LONDON (Reuters) - Bank of America Merrill Lynch said on Friday its market sentiment indicator has fallen to a level so bearish it has triggered a “contrarian” buy signal for assets considered more risky, such as equities, for the first time since January.
The bank’s “Bull & Bear” gauge of market sentiment has dropped to 1.3, down from 2.4 a week ago, triggering a “buy signal” for risk assets, the bank’s strategists said.
The bank said it is more bullish this year on stocks and commodities after huge outflows of investor cash from those markets and also because central banks were loosening monetary policy in response.
“Trade war thus far caused lower rates, not recession,” the strategists, led by Michael Hartnett, said in the report.

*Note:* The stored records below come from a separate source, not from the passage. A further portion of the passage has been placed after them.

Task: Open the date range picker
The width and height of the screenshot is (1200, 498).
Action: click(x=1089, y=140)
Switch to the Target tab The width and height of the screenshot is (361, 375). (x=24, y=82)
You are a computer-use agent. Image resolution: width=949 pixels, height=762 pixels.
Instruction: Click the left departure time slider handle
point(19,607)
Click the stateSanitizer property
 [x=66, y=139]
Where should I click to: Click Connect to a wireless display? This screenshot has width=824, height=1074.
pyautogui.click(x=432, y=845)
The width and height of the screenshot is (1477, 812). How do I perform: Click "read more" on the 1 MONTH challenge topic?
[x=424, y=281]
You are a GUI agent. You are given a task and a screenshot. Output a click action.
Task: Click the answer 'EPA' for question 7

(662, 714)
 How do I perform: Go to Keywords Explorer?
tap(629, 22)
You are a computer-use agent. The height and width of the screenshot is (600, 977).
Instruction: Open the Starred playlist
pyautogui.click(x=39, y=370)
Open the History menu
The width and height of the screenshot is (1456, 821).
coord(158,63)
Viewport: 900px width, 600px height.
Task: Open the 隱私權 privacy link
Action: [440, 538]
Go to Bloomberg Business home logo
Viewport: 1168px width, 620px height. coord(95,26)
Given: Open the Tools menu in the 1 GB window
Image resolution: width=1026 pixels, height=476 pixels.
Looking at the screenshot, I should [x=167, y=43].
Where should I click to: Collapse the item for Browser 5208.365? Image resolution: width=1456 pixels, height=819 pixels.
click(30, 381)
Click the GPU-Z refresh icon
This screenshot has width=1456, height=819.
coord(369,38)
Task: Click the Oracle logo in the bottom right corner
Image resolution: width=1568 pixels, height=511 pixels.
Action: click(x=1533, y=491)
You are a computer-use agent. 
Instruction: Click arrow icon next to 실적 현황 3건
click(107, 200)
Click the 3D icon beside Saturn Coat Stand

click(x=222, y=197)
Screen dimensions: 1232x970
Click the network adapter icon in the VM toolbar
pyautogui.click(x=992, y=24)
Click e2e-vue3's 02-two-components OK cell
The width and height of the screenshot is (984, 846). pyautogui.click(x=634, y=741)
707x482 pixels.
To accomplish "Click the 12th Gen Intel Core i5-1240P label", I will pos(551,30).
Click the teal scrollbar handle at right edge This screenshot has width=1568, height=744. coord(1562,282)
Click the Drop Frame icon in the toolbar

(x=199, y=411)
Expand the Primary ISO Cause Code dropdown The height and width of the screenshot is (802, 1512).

The call comes as investors continue to sell equities and buy bonds and gold, which are considered safe during times of economic and political strife, amid worries over trade tensions and a global economic slowdown.
Some $12.4 billion of cash flowed into bond funds and $1.9 billion into gold in the week to Wednesday, the bank said, citing EPFR data. Another $7.6 billion left equities, taking the year-to-date outflow total to $204 billion, it said.
A record $160 billion of inflows into bond funds over the past three months reveals deep global recession fears, the strategists said. They said Europe looks increasingly like Japan, which is still struggling with low inflation after the slump caused by a burst asset bubble in the early 1990s.
Europe’s major stocks indices reached one-months highs on Friday, amid hopes that trade tensions between Washington and Beijing were easing, although the latest batch of punitive import tariffs were due to hit Chinese goods on Sunday.